Finally, the foreign and Chinese correspondents were able to break the Kuomintang news blockade and head for Yenan to find out what was really happening. In the three chapters Epstein wrote about this experience, he gave a first-hand report of life in the Communist-held region. Whether in the peasant magistrate and labor hero or the engineers and scientists he met, he found supreme confidence and initiative. In a letter to his wife, Elsie Chomeley, Epstein wrote, "There are probably more varied activities [in Yenan] than in all other parts of China and certainly more really active people. And these people are amply sure that they are China, China's future." Then came the climax: the interviews with Mao Zedong, Zhu De and Zhou Enlai. Mao gave his position on how to fight the war and the need for a true coalition and democracy. Impressed with Mao's ability to express complex strategic ideas in simple, unforgettable words, Epstein wrote: "close up, he was...pensive, out-spoken, readily finding plain words to convey meanings, but not a phrase-monger, displaying flashes of humor. In his personal behavior, Mao was approachable and simple in Yenan. He would stroll down the dusty paths, apparently unguarded, talking with people." These favorable impressions were backed up by the reporters' first-hand experiences during a seven-week trip behind enemy lines, where they saw how the Communist-led forces successfully fought the Japanese invaders despite their inferior equipment.

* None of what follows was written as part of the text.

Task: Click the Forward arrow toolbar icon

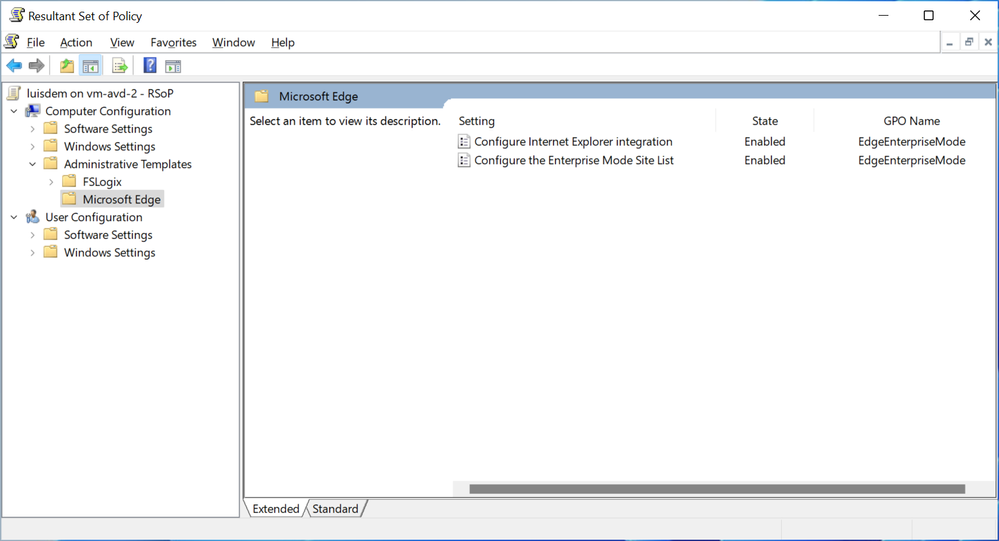Action: click(x=36, y=66)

By the fall of 1944, it became apparent to Epstein that due to stringent Kuomintang censorship it was very difficult to send out from Chongqing reports to the West about the true situation in China. He therefore decided to move to the United States to do so. He and his wife Elsie Cholmeley traveled through India and England on an air and sea voyage and arrived in New York in 1945. Epstein wrote that his stay in the U.S., from 1945 to 1951, fell into two phases, with the watershed at around 1947. In fact, from the very beginning, he and his wife had been under FBI surveillance. Still they were able to tell part of their China story through their ties with the Committee for a Democratic Far Eastern Policy. In 1947, Epstein's book, The Unfinished Revolution in China, was published. However, as things were getting to be increasingly difficult with the cold war looming on the horizon and persecution imminent, the couple could no longer remain in the U.S.. Their departure for China via Poland and on a Polish liner-freighter through an extended sea route revealed the complicated international situation at the time.

Back in China, Epstein experienced in the early 50s the sense of liberation so many of the intellectuals felt after their return to the land of their dream, a free and hopeful China destined to advance and throw away the poverty and humiliation the people suffered in old China. He plunged head over heels into the job of reporting on the transformation of New China, both as an editor for the launching of the journal China Reconstructs under the wings of Madame Soong Ching-ling and as a correspondent for progressive Western press. Transformation in ownership, social relations and personal mentality was his main theme.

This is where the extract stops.